Fine-tuning of the XLM-Roberta cross-lingual architecture for Sequence Tagging, namely Named Entity Recognition.
The code is inspired by BERT-NER repo by kamalkraj.
python 3.6+
torch 1.x
fairseq
pytorch_transformers
(for AdamW and WarmpUpScheduler)
export PARAM_SET=base # change to large to use the large architecture
# clone the repo
git clone https://github.com/mohammadKhalifa/xlm-roberta-ner.git
cd xlm-roberta-ner/
mkdir pretrained_models
wget -P pretrained_models https://dl.fbaipublicfiles.com/fairseq/models/xlmr.$PARAM_SET.tar.gz
tar xzvf pretrained_models/xlmr.$PARAM_SET.tar.gz --directory pretrained_models/
rm -r pretrained_models/xlmr.$PARAM_SET.tar.gz
The code expects the data directory passed to contain 3 dataset splits: train.txt
, valid.txt
and test.txt
.
Training arguments :
-h, --help show this help message and exit
--data_dir DATA_DIR The input data dir. Should contain the .tsv files (or
other data files) for the task.
--pretrained_path PRETRAINED_PATH
pretrained XLM-Roberta model path
--task_name TASK_NAME
The name of the task to train.
--output_dir OUTPUT_DIR
The output directory where the model predictions and
checkpoints will be written.
--max_seq_length MAX_SEQ_LENGTH
The maximum total input sequence length after
WordPiece tokenization. Sequences longer than this
will be truncated, and sequences shorter than this
will be padded.
--do_train Whether to run training.
--do_eval Whether to run eval or not.
--eval_on EVAL_ON Whether to run eval on the dev set or test set.
--do_lower_case Set this flag if you are using an uncased model.

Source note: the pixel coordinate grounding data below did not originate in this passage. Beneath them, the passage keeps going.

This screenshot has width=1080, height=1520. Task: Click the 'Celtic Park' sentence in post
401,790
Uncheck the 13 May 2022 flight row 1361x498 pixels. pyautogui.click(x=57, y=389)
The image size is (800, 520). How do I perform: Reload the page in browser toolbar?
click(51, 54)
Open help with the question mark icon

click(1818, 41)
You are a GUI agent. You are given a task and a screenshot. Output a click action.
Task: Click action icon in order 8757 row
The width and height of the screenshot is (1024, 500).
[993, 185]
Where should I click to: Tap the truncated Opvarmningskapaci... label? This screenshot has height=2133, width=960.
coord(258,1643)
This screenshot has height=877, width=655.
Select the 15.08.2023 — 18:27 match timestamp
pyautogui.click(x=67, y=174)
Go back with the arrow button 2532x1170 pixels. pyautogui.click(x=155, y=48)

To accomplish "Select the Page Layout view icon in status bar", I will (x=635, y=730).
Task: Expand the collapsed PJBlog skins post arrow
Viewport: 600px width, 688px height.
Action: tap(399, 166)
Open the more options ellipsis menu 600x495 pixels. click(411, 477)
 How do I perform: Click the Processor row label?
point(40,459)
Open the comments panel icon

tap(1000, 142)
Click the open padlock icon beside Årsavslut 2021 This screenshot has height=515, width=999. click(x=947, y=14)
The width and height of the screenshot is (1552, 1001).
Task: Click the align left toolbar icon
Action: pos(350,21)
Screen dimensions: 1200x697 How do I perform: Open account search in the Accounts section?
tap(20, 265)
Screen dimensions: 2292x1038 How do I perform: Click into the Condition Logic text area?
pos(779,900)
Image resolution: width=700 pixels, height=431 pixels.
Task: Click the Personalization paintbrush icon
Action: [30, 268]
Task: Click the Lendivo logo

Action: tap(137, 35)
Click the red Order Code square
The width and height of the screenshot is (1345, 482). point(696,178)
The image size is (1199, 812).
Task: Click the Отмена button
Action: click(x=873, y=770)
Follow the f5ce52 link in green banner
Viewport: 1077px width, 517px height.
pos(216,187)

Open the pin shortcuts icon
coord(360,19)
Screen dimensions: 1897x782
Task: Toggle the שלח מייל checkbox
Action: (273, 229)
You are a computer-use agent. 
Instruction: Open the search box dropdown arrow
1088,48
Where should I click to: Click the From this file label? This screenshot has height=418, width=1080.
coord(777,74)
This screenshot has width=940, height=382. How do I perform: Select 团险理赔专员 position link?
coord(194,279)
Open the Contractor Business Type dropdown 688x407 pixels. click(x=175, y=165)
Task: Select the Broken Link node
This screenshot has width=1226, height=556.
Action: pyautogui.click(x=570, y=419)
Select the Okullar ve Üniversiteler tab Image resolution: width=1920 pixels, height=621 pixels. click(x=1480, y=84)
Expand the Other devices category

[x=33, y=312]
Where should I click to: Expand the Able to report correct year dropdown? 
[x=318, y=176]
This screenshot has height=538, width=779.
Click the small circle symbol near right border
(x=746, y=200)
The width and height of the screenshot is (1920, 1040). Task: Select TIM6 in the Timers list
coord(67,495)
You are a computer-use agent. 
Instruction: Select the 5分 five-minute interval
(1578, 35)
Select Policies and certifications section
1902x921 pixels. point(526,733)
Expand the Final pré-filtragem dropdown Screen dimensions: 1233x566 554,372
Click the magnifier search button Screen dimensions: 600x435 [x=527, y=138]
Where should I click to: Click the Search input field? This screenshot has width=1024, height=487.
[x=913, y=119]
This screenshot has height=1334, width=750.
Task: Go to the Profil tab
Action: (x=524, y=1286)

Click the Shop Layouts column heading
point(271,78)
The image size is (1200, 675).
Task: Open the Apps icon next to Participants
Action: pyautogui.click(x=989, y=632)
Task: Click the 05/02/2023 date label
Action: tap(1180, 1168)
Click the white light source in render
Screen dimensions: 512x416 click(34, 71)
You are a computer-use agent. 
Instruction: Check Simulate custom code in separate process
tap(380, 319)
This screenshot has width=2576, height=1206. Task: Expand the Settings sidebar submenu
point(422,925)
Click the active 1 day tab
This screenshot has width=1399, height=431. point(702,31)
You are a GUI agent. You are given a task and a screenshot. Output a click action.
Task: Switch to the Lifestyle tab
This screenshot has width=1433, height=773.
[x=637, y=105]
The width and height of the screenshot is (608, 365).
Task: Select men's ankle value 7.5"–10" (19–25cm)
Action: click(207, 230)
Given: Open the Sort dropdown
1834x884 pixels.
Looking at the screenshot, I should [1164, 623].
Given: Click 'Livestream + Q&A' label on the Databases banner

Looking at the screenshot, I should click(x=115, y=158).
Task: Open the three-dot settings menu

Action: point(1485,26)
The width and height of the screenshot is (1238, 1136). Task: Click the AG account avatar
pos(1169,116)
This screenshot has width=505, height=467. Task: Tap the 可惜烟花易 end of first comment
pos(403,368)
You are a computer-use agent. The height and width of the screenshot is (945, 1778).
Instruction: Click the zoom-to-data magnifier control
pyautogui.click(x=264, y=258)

--train_batch_size TRAIN_BATCH_SIZE
Total batch size for training.
--eval_batch_size EVAL_BATCH_SIZE
Total batch size for eval.
--learning_rate LEARNING_RATE
The initial learning rate for Adam.
--num_train_epochs NUM_TRAIN_EPOCHS
Total number of training epochs to perform.
--warmup_proportion WARMUP_PROPORTION
Proportion of training to perform linear learning rate
warmup for. E.g., 0.1 = 10% of training.
--weight_decay WEIGHT_DECAY
Weight deay if we apply some.
--adam_epsilon ADAM_EPSILON
Epsilon for Adam optimizer.
--max_grad_norm MAX_GRAD_NORM
Max gradient norm.
--no_cuda Whether not to use CUDA when available
--seed SEED random seed for initialization
--gradient_accumulation_steps GRADIENT_ACCUMULATION_STEPS
Number of updates steps to accumulate before
performing a backward/update pass.
--fp16 Whether to use 16-bit float precision instead of
32-bit
--fp16_opt_level FP16_OPT_LEVEL
For fp16: Apex AMP optimization level selected in
['O0', 'O1', 'O2', and 'O3'].See details at
https://nvidia.github.io/apex/amp.html
--loss_scale LOSS_SCALE
Loss scaling to improve fp16 numeric stability. Only
used when fp16 set to True. 0 (default value): dynamic
loss scaling. Positive power of 2: static loss scaling
value.
--dropout DROPOUT training dropout probability
--freeze_model whether to freeze the XLM-R base model and train only
the classification heads
For example:
python main.py
--data_dir=data/coNLL-2003/ \
--task_name=ner \
--output_dir=model_dir/ \
--max_seq_length=16 \
--num_train_epochs 1 \
--do_eval \
--warmup_proportion=0.1 \
--pretrained_path pretrained_models/xlmr.$PARAM_SET/ \
--learning_rate 0.00007 \
--do_train \
--eval_on test \
--train_batch_size 4
-- dropout 0.2
If you want to use the XLM-R model's outputs as features without finetuning, Use the --freeze_model
argument.
By default, the best model on the validation set is saved to args.output_dir
. This model is then loaded and tested on the test set, if --do_eval
and --eval_on test
.
I tried to reproduce the results in the paper by training the models using the following settings:
--max_seq_length=128
--num_train_epochs 10
--warmup_proportion=0.0
--learning_rate 6e-5
--gradient_accumulation_steps 4
--dropout 0.2
--train_batch_size 32
I got the following F1 scores:
Model | Dev F1 | Test F1 |
---|---|---|
XLMR-Base | 95.29 | 91.14 |
XLMR-Large | 96.14 | 91.81 |
The above results are close to those reported in the paper but a bit worse, probably due to the difference in experimental settings.